2007-09-29

Sobotnie zmagania - z pola walki

Zanim przejdę do dramatyczniejszej części postu, zacznę od literatury. Właściwie od fantastyki. W czasach dawniejszych, a nawet bardzo dawnych był to mój ulubiony gatunek literacki.
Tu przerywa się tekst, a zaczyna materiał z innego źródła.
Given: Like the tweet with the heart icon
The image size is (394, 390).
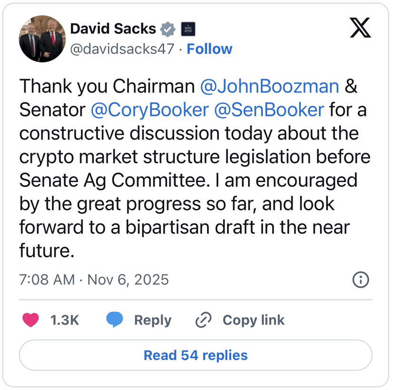Looking at the screenshot, I should [31, 320].
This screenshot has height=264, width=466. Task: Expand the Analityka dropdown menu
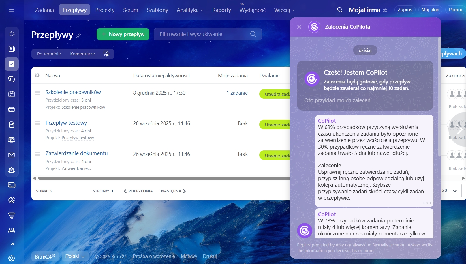pyautogui.click(x=190, y=10)
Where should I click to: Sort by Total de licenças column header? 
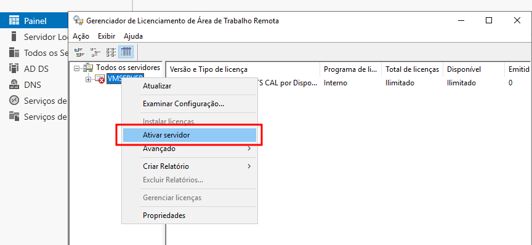coord(412,69)
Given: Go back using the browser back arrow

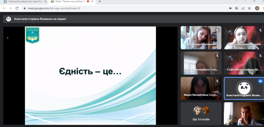Looking at the screenshot, I should [x=4, y=8].
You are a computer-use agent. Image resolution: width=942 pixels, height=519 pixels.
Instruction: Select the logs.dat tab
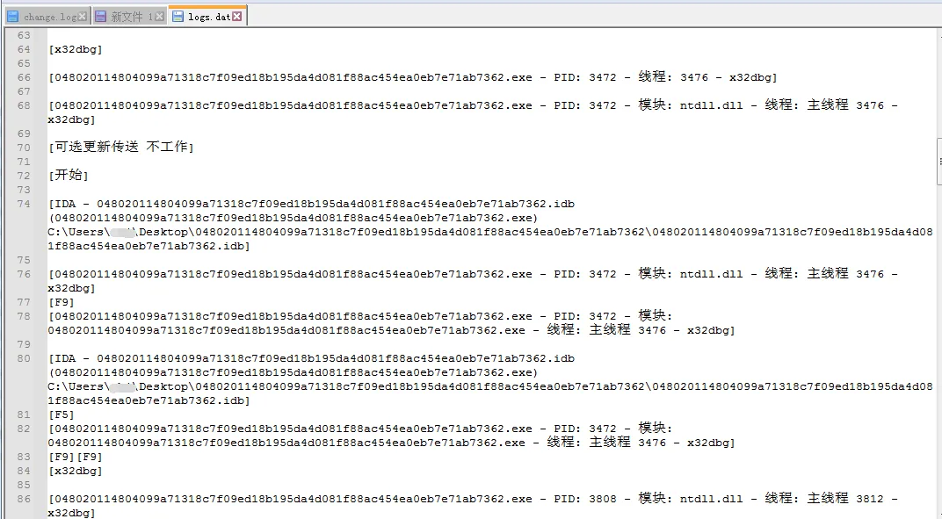[x=208, y=16]
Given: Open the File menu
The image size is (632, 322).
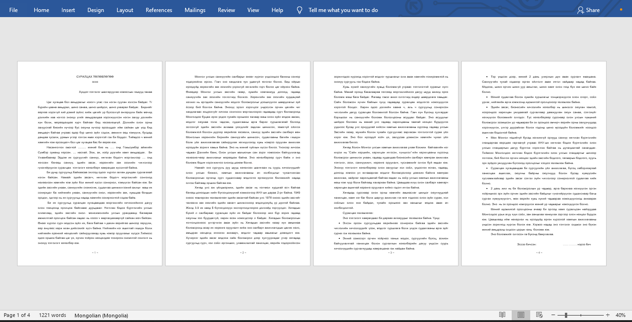Looking at the screenshot, I should tap(13, 10).
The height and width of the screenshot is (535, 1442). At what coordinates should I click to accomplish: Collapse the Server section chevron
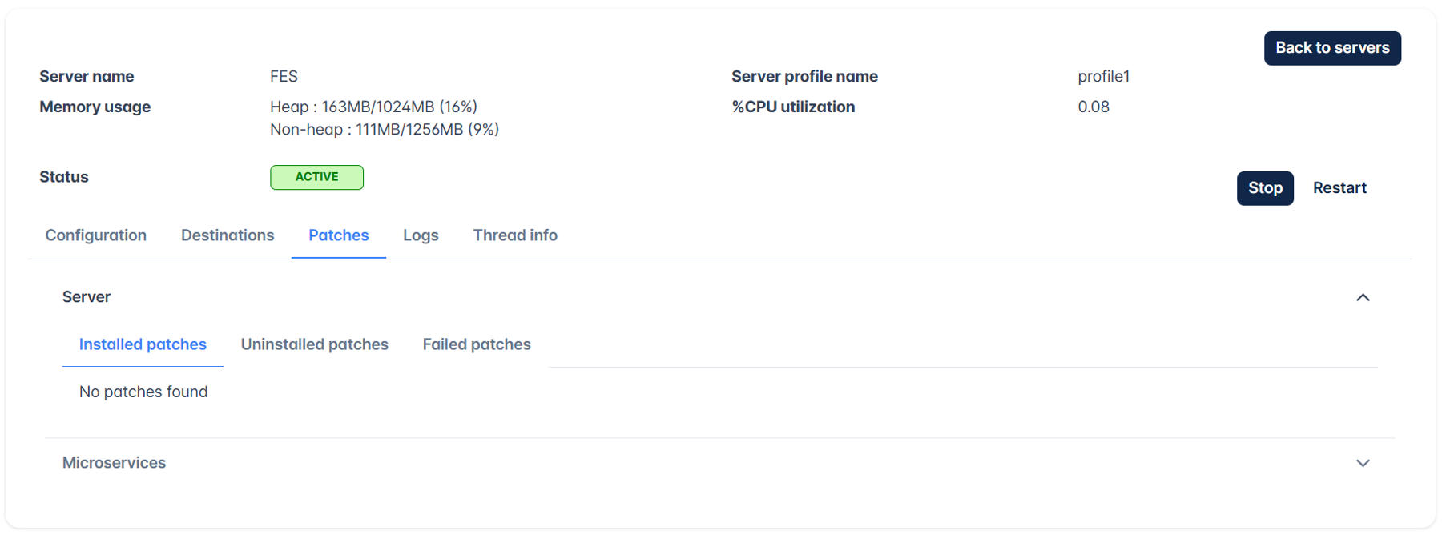1363,297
W PRL-u, przez fakt, ze drukowało się w ogóle mało, o dobre książki walczyło się, w bibliotekach czatowało się na to aż ktoś daną pozycję odda (panie bibliotekarki były boginiami, które mogły ją np. dla nas przetrzymać, dziś zawód ten stracił na prestiżu), a do posiadaczy tzw. dojść, którzy mieli na własność trudno dostępne pozycje ludzie garnęli się jak nie przymierzając politycy do oligarchów w III RP (wg. narracji PiS-owskiej naturalnie).
Paradoksalnie, a paradoks ten zauważyło już wielu przede mną - powodoało to, ze wydawano często dość wartościowe pozycje (choć obowiązywały klucze ideologiczno-cenzuralne) a złaknieni czytelnicy nie wzdrygali się przed prozą trudniejszą. Objawienie lat 80 to czasopismo Fantastyka, wspaniałe, trudne do zdobycia (korumpowanie pań pracujących w kioskach było na porządku dziennym) otwierające oczy na olbrzymi ocean tej literatury gdzieś za zachodnim horyzontem.
Gdy trochę się starzałem zacząłem z większości fantastyki jednak wyrastać, choć w latach 90, kiedy okno na świat się uchyliło, fala wdarła się z wielką siłą i poznaliśmy nowych autorów, nowe podgatunki a i w końcu zyskaliśmy dostęp do książek legend, o których wcześniej mogliśmy tylko przeczytać, że są. Ostatecznie, wraz z owymi zjawiskami i kształtowaniem się moich indywidualnych gustów zostałem przy trzech w zasadzie autorach do których wracam. Oczywiście Stanisław Lem - największy z wielkich, którego jednak z czasem przestałem uważać w zasadzie za pisarza fantastyki, Philip K. Dick - wielka, neurotyczna miłość literacka już na zawsze (mimo, że przyznaję rację smakoszom literatury w ogóle, że napisał wiele szmiry, ale ja cenię sobie nawet i ową szmirę, jako że przestałem w zasadzie traktować jego książki indywidualnie uznając je za jedną wielką opowieść) i w końcu, najbardziej "rozrywkowy" z nich ale niezmiennie wciągający William Gibson. Gibson pojawił się u nas późno ale równocześnie z wieloma rozpalającymi wyobraźnię nowinkami technicznymi, w momencie, kiedy świat zachłysnął się rewolucją technologiczną jaką przyniosły komputery, a przede wszystkim rozległe sieci komputerowe, z tą jedną, najważniejszą na czele. W jakimś, popkulturowym sensie, to wieszcz owej nowej ery. Wygrzebałem właśnie na półce książkę, którą kiedyś w przypływie rozrzutności zakupiłem w Londynie - The Difference Engine, napisaną tym razem z inną gwiazdą cyberpunku Brucem Sterlingiem. Zdaje się jest też polskie tłumaczenie tej książki, ale mam szczery zamiar zmierzyć się z oryginałem. Trzymajcie kciuki - zobaczymy czy jestem w stanie czytać z przyjemnością po angielsku coś innego niż tylko prace matematyczne, podręczniki fachowe i wewnętrzne dokumenty firmy (to ostatnie właściwie bez przyjemności).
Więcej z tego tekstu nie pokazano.